Computer Vision : OpenCV example to track fishes in tank.

Overall

Open CV is an impressively functional library for computer vision. I’d tinkered with it briefly a few years ago, but with a rainy Easter weekend I thought I’d have another look; and I was impressed.

I worked my way through the tutorials - including writing a little app to replace my eyes with the Eye of Sauron, which was briefly amusing. But I was intrigued by the motion detection stuff and thought it might be fun to write an app to track the fishes in my tank, showing how different species swim at different depths, and have different activity levels.

Part 1 : motion tracking

Take this scene … two yellow guppies diving down, 3 tetras hanging out.

Original

First of all, we need to work out what’s changed. I gray-scale the original image, blur it a little to avoid noise, and then subtract it from the previous one.

Deltas

You can just see the guppy outlines as they are moving actively; the tetras not so much. To emphasize, we threshold - make points black or white depending on if their brightness is over a threshold - and then dilate, expanding any colored areas so they are easier to spot.

Threshold

Now we generate contours around those areas, and build up a bounding box for the fish. I’m now superimposing these on a grey scale of the original image.

Contours

Finally I track the fish - setting up an array of actual fish, and for each new bounding box, try and work out if it’s the same as a known fish or a new one. For each actual fish, record the last 100 positions and smooth it out as a trail, plus show the fish’s id, all on the original stream.

Plotted

Problems

This is my biggest problem. I have one fish on screen, but the head and tail are moving more than the middle, so I end up with two contacts, and not a single fish.

TwoContacts

Reducing these to one fish - and not confusing two fish swimming close to each other - remains unsolved.

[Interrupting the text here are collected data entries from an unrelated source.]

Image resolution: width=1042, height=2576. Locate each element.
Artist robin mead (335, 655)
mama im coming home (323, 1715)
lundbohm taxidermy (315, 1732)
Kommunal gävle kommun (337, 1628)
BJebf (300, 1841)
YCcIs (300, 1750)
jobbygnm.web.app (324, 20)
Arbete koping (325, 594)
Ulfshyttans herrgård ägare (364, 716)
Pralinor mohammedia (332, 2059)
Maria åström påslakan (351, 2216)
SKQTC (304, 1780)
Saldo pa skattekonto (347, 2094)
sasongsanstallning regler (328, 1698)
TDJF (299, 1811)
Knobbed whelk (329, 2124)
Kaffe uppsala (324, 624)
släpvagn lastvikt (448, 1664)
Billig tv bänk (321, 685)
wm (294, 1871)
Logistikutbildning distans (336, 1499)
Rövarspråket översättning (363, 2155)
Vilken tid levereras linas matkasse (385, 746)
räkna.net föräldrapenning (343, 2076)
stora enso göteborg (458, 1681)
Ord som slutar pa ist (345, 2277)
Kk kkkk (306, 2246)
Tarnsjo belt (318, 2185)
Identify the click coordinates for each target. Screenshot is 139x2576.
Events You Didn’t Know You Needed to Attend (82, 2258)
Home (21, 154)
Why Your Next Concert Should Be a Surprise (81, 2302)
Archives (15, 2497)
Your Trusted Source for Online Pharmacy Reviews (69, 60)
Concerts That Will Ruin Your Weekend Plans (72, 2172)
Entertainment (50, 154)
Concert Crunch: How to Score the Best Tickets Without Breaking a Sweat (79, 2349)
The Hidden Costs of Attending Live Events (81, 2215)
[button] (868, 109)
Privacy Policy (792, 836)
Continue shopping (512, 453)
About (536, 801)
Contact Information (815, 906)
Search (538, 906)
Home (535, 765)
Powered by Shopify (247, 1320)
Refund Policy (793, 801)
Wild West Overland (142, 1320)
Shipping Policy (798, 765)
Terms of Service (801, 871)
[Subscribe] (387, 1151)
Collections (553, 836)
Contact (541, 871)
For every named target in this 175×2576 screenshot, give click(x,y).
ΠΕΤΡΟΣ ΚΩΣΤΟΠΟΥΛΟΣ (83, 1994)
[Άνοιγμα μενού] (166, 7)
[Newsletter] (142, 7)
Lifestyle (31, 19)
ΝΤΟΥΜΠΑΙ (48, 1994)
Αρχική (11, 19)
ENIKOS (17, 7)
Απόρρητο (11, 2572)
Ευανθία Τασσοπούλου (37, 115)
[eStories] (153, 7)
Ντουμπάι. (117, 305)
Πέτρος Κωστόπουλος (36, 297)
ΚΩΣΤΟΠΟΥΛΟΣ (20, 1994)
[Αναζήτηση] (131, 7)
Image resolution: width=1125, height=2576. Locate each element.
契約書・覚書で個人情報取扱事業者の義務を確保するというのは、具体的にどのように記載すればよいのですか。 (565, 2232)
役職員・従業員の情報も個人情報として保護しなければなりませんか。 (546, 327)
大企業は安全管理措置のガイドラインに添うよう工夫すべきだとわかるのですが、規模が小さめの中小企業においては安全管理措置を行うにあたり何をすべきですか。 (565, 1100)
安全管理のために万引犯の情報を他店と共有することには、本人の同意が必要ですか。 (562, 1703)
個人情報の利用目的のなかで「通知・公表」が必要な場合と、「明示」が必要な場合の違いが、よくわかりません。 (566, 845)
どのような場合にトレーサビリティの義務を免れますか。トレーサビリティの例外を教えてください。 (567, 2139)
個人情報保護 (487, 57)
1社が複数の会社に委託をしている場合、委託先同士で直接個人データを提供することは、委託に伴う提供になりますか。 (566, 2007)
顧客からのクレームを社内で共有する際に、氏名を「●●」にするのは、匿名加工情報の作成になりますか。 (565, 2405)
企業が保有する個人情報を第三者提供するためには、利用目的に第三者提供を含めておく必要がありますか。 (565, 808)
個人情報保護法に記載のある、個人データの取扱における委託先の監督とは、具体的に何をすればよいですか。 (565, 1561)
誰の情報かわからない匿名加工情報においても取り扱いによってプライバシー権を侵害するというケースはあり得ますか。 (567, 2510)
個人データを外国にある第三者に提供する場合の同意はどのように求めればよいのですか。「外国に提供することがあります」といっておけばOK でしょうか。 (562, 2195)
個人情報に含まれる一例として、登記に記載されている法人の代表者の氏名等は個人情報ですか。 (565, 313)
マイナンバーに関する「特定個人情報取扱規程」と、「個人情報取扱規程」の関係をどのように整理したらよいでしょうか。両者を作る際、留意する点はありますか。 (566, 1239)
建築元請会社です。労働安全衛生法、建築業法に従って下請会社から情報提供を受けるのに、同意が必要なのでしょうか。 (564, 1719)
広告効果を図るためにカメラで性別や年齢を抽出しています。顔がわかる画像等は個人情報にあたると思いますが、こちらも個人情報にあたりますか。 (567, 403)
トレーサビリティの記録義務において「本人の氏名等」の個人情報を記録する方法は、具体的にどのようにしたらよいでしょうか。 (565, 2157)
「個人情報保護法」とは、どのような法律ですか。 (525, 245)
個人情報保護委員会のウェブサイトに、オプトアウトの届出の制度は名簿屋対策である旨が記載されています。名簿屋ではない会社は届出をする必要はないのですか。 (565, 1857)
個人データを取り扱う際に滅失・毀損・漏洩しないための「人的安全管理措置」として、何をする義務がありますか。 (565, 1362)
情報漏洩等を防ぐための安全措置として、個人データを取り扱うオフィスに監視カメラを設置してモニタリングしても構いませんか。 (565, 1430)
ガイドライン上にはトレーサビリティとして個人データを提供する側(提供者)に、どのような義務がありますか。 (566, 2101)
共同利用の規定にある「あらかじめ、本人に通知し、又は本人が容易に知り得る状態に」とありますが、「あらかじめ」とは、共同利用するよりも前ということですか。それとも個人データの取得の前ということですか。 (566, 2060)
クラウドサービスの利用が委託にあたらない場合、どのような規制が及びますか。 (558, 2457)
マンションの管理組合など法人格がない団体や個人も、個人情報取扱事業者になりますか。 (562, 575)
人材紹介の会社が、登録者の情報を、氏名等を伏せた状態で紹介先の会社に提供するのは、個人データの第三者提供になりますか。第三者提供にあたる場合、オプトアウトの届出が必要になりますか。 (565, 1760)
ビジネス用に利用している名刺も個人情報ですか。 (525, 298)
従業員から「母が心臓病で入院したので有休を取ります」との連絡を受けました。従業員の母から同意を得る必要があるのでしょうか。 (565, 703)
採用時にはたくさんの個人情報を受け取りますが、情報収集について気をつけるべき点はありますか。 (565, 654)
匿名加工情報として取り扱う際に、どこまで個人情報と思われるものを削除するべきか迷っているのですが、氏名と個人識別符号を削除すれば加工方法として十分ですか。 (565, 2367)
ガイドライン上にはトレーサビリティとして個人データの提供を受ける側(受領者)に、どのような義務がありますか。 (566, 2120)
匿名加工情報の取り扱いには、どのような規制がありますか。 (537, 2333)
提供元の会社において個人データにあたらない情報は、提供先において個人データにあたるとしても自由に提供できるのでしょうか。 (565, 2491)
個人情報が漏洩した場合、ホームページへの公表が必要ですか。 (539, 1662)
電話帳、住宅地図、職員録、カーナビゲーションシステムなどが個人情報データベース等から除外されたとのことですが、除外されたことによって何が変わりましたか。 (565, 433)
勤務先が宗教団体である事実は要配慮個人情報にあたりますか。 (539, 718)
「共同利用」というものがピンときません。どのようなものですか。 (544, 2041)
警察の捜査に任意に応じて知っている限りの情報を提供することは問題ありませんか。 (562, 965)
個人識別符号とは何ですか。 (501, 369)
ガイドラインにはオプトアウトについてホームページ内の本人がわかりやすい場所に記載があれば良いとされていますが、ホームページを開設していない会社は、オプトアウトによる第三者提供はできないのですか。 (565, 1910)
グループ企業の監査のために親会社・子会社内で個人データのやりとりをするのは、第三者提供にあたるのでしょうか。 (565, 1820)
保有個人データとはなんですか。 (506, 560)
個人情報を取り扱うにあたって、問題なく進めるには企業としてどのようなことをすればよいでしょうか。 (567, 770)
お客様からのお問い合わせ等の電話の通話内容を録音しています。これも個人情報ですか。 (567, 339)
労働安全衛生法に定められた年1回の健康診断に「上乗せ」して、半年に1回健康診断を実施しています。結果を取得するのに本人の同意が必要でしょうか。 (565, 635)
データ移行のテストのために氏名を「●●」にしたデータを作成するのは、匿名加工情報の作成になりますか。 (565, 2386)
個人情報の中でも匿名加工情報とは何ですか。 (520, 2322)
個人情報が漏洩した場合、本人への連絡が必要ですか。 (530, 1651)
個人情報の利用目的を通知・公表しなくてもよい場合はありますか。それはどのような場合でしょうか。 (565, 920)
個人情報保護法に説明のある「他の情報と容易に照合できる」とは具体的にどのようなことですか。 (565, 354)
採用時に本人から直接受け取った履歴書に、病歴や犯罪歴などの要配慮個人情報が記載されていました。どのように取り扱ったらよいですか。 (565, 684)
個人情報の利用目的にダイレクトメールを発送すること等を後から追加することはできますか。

As a similar problem, when fish swim fast, they can move more than a fish length in a frame, and this means I lose track of the fish and create a second one.

Part 2 : Discrimination

Now I need to figure out which species a fish is, so I can track them differently. I have red/blue tetras, yellow guppies, and black/brown tetras, all similar sizes.

I fairly quickly was able to snapshot 100x100 pixels around each fish …

Classify

… but the next bit is hard. I want some way of getting the most dominant color, or counting how many pixels of each color there are … but I need to generate contours and apply a mask first. With that done, I ran a rough count of how many red, blue and green pixels there were - splitting into each channel and assuming a limit - and came up with a very approximate classification. And it sort of works …

Classified

Overall

I added a feature to show all the classification going on, as panels across the main image (which move across.)